Nancy Davis, a rising star at Goldman Sachs, (GS) left in January 2008 after an eight-year run betting the firm's money on derivatives to become a portfolio manager at Highbridge Capital Management. She lost that job 10 months later when the hedge fund cut back in the recession.

For women in the financial-services industry such as Davis, who's still unemployed, the last few years haven't been kind. More than five times as many women as men lost their jobs in the three years after July 2007, and pay for full-time female managers compared with their male counterparts worsened between 2000 and 2007, according to U.S. government data.

It has been more than a decade since a case brought by Smith Barney brokerage employees served to dismantle Wall Street's mandatory arbitration rules. Merrill Lynch was confronted with sex-discrimination claims from 900 women, and Allison Schieffelin, a former bond saleswoman, filed a gender-bias suit against Morgan Stanley (MS)—a case later settled for $54 million. Yet not a lot has improved for women in banking.

Women managers in finance, which includes bank tellers and executives, have seen the pay disparity worsen in recent years. Based on median salaries, they suffer the largest pay gap of any industry, earning 58.8 cents for every dollar a man earned in 2007, the most recent year for which data is available, down from 63.9 cents in 2000, according to Government Accountability Office data analyzed by Bloomberg. "When you have an industry dominated by men like finance and compensation going through the roof, it's not surprising that it increases the gender disparity between men and women," says Joan C. Williams, a professor at the University of California's Hastings College of Law in San Francisco. "The sky's the limit for men who hit a home run, but women can't get to first base."
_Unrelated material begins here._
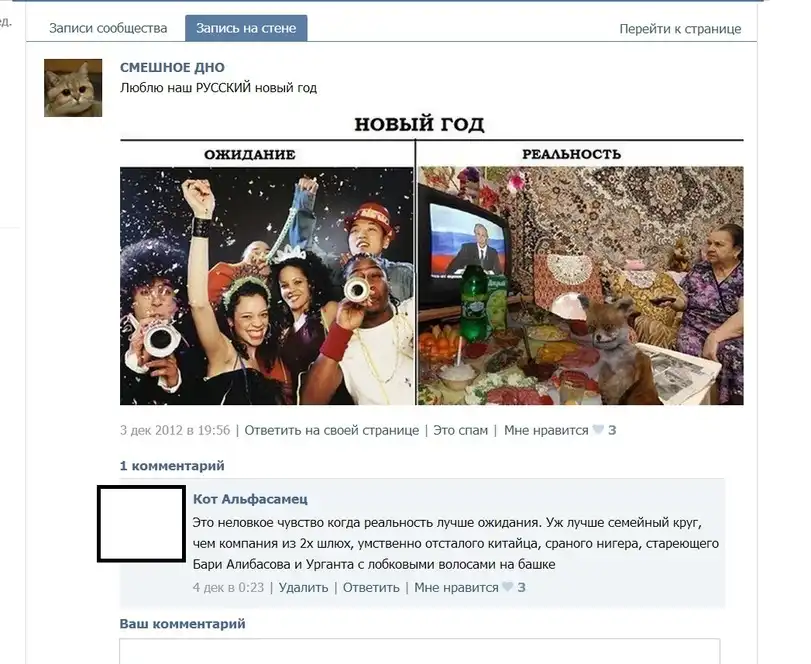Report the post with Это спам
This screenshot has height=664, width=811.
[x=460, y=430]
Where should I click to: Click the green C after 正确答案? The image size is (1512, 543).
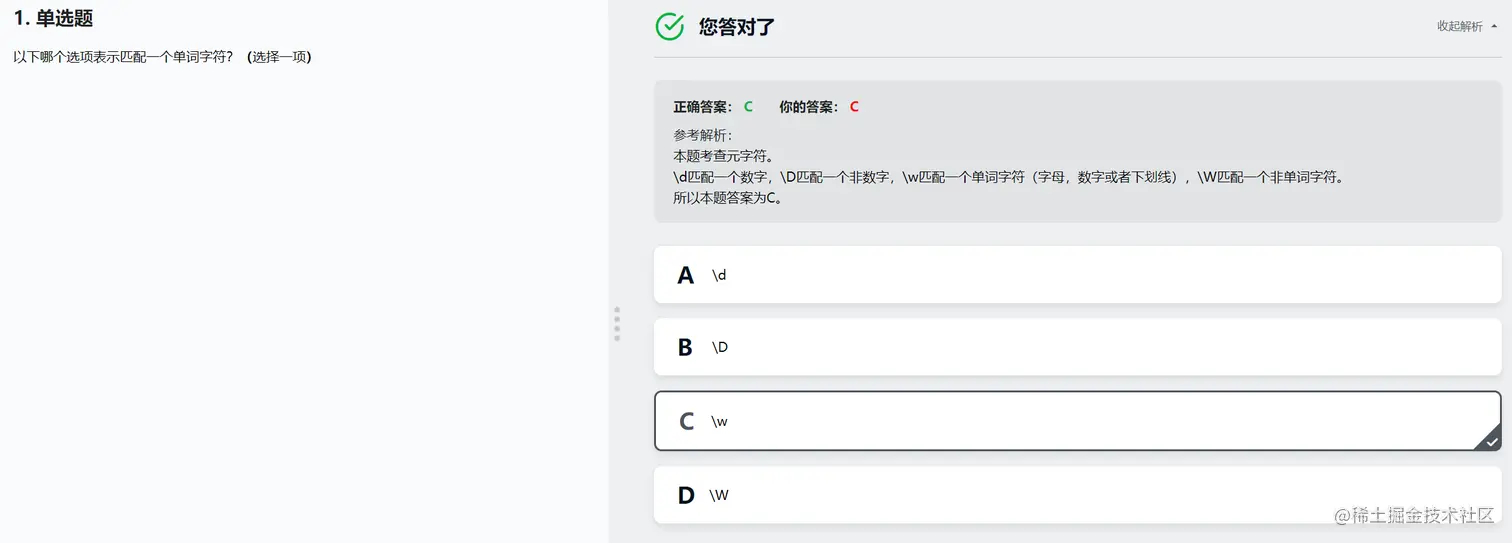tap(748, 107)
Last month, Goldman Sachs was sued by three former female employees who say they received less pay and fewer promotions than men at the firm. One of the women claimed she had been pinned against a wall and groped by a male colleague after a 1997 client meeting at Scores, a Manhattan topless bar. Ed Canaday, a Goldman Sachs spokesman, says the suit is "without merit."
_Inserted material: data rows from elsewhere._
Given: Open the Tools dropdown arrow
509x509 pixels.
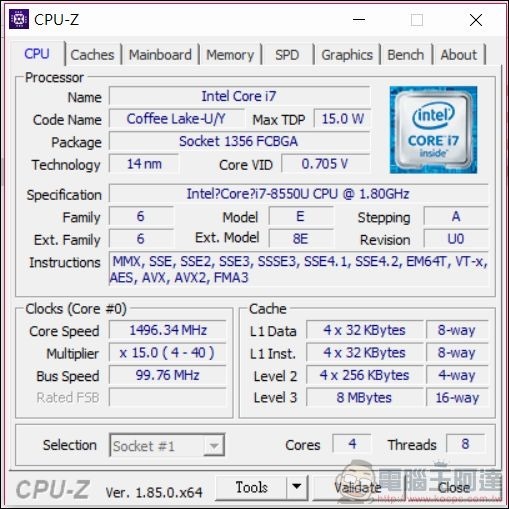Looking at the screenshot, I should click(x=297, y=487).
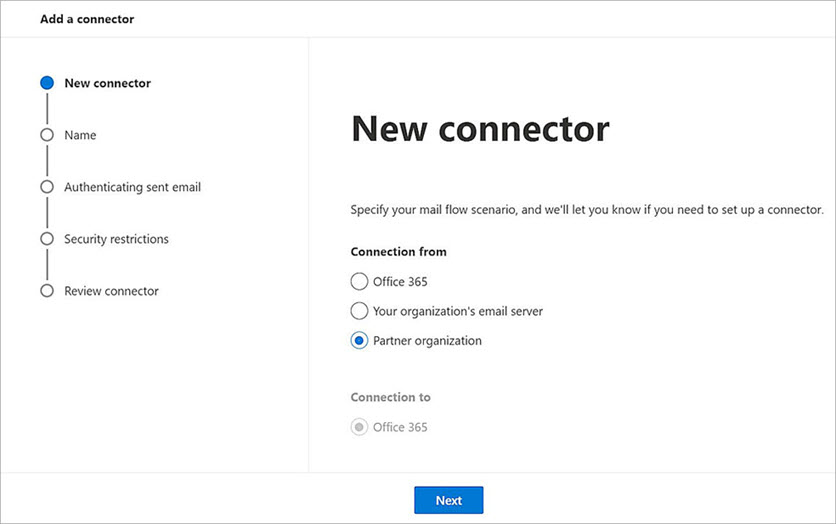Screen dimensions: 836x524
Task: Click the Connection from section label
Action: pyautogui.click(x=398, y=252)
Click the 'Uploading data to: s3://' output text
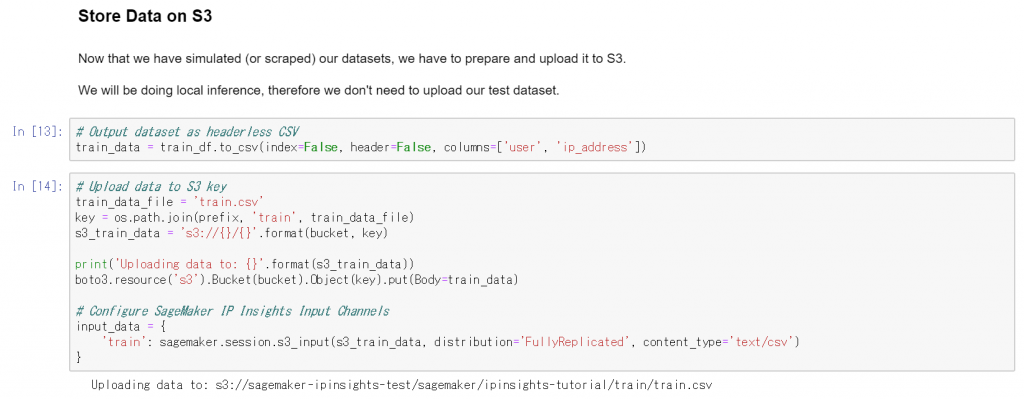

Women have gained some ground over the last decade. Executives including Mary Erdoes, CEO of asset management at JPMorgan Chase (JPM), Lisa Carnoy, co-head of global capital markets at Bank of America (BAC), and Isabelle Ealet, global head of commodities at Goldman Sachs, have risen to positions of prominence at the biggest U.S. banks.

Davis, 33, says Goldman Sachs and Highbridge, which is owned by JPMorgan, bent "over backward to keep women." Goldman gave Davis a maternity "buddy," a senior female manager, to help her make the transition back to work after both of her pregnancies and placed her in its Leadership Acceleration Initiative, a program to promote development of high performers. "I never saw unfairness or discrimination," says Davis.

Still, for a trader with her credentials, finding the right job with the right work-life balance has been harder than she expected. Davis wants to see her four-year-old and seven-year-old before bed without being relegated to the "mommy track," she says, recalling a recent job interview she had with a small hedge fund: "I think they were concerned about my ability to work until 2 a.m. given my family commitments. They realized that, and I realized that. It wasn't the right fit."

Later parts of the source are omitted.